İngiliz Derin Devletinin İslam’ı Müslümanların Elinden Alma Çabası

200 yıl evvel “Kuran-ı Kerim yok edilmedikçe, Avrupa’ya barış gelmeyecek. Kuran’ı Müslümanların elinden almalıyız”315 diyen İngiltere eski Başbakanı William Ewart Gladstone’un takipçileri, bugün tüm güçleriyle Kuran’ı Müslüman dünyasından uzaklaştırmaya çalışmaktadırlar. Bunda da belli oranda başarılı olmuşlardır. Kuran’ı Kerim, Müslümanların elinden geniş çapta alınmış, yerine hurafelerle dolu bağnaz bir felsefe konmuştur. İngiliz derin devletinin günümüz siyasetinin, daima Müslümanların elinden gerçek İslam’ı, yani Kuran Müslümanlığını almak olduğu asla unutulmamalıdır. İngiliz derin güçleri, Kuran Müslümanlığının olağanüstü kaliteli, barış ve sevgi kaynağı, tam demokratik bir model olduğunu, gayet iyi bilmektedirler. Böyle bir modelin, mutlaka dünya çapında galip geleceğinin ve kendilerinin inşa etmeye çalıştığı sahte sosyalist-komünist-anarşist-emperyalist sistemi yok edecek güçte olduğunun farkındadırlar. İşte bu farkındalık nedeniyledir ki, İngiliz derin devletinin asıl mücadelesi, gerçek İslam ile olmuştur.

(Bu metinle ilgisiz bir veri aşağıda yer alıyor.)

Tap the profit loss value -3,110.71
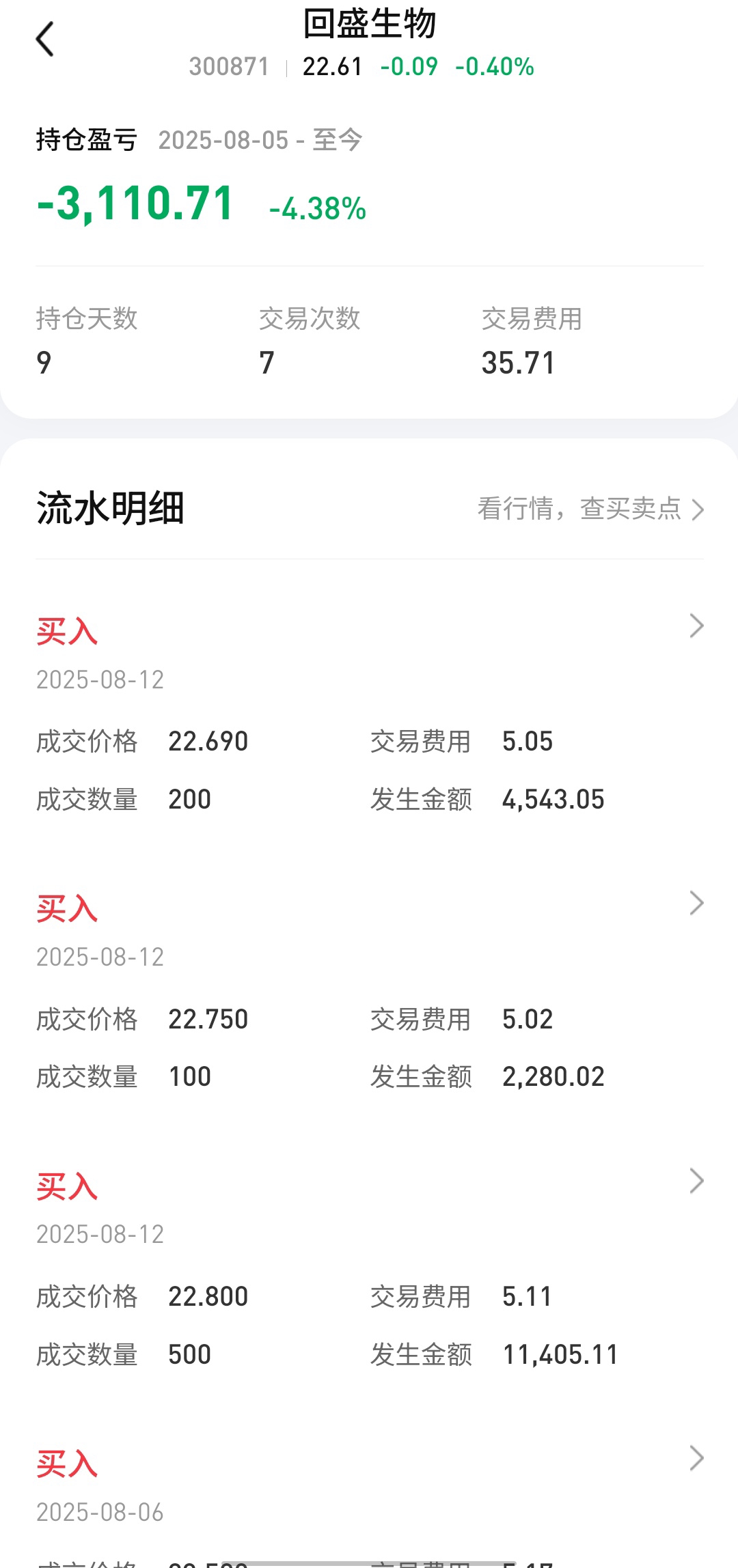738x1568 pixels. point(135,204)

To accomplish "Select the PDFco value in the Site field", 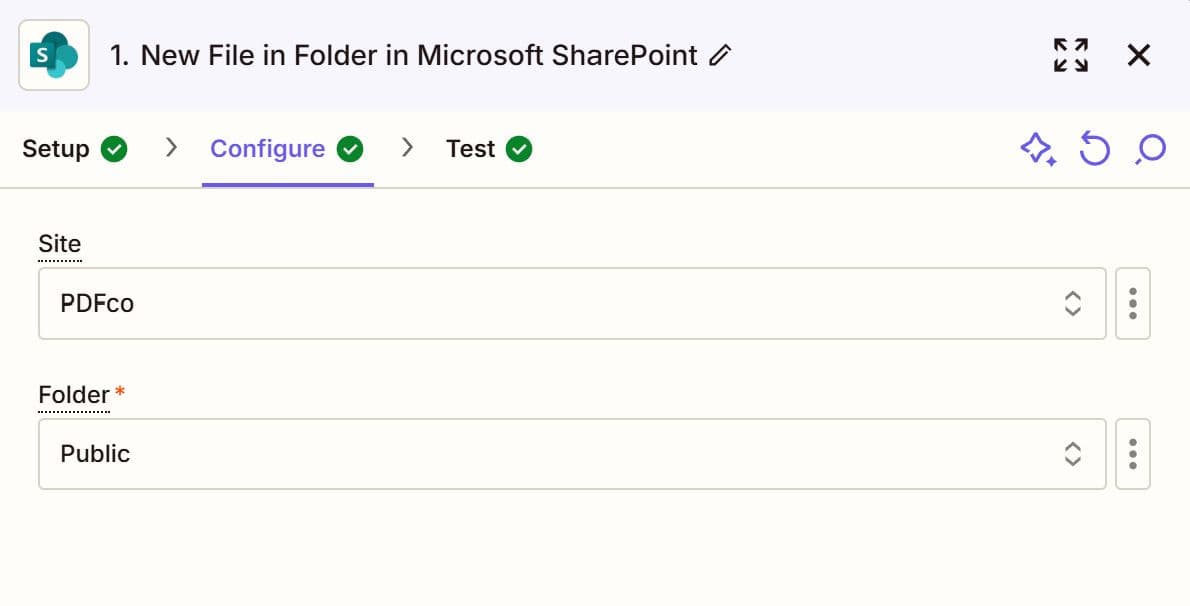I will tap(96, 303).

İngiliz derin devleti, Osmanlı’yı yıkarken ve ardından parçalarken daima bu kirli yönteme başvurmuştur. Kuran Müslümanlığını tanımayan, kendisinde imani bir güç bulamayan ve hurafeler nedeniyle doğru dürüst düşünemeyen bir kısım Osmanlı paşaları ve öncüleri, bu yıkımı adeta kendi elleriyle hazırlamışlardır. Bugün Ortadoğu ülkelerini paramparça ederken İngiliz derin devletinin hala aynı yönteme başvurduğu unutulmamalıdır. En önemli yıkım yolunun “kardeşler arasında ayrılık çıkarmak” olduğunu gayet iyi bilen ve çok iyi tecrübe etmiş olan İngiliz derin devleti, bunu her fırsatta, tekrar tekrar uygulamaya geçirmektedir. Bu kirli plan deşifre olduğuna göre, Müslüman camiasının buradaki mesajı görmesi ve hatayı teşhis etmesi elzemdir.

Parçalanmaya ve savaşlara çare, daha fazla Müslüman düşman edinmek değildir. Tam tersine, Müslümanları bir araya getirebilecek yola başvurmak gerekmektedir. Bu yol ise, sadece ve sadece Kuran’a sarılarak bulunabilecektir. Dolayısıyla İslam aleminin yapması gereken şey, kendi düştüğü hatayı görüp, Yüce Kitabımız Kuran ile bu durumu acilen bertaraf etmektir.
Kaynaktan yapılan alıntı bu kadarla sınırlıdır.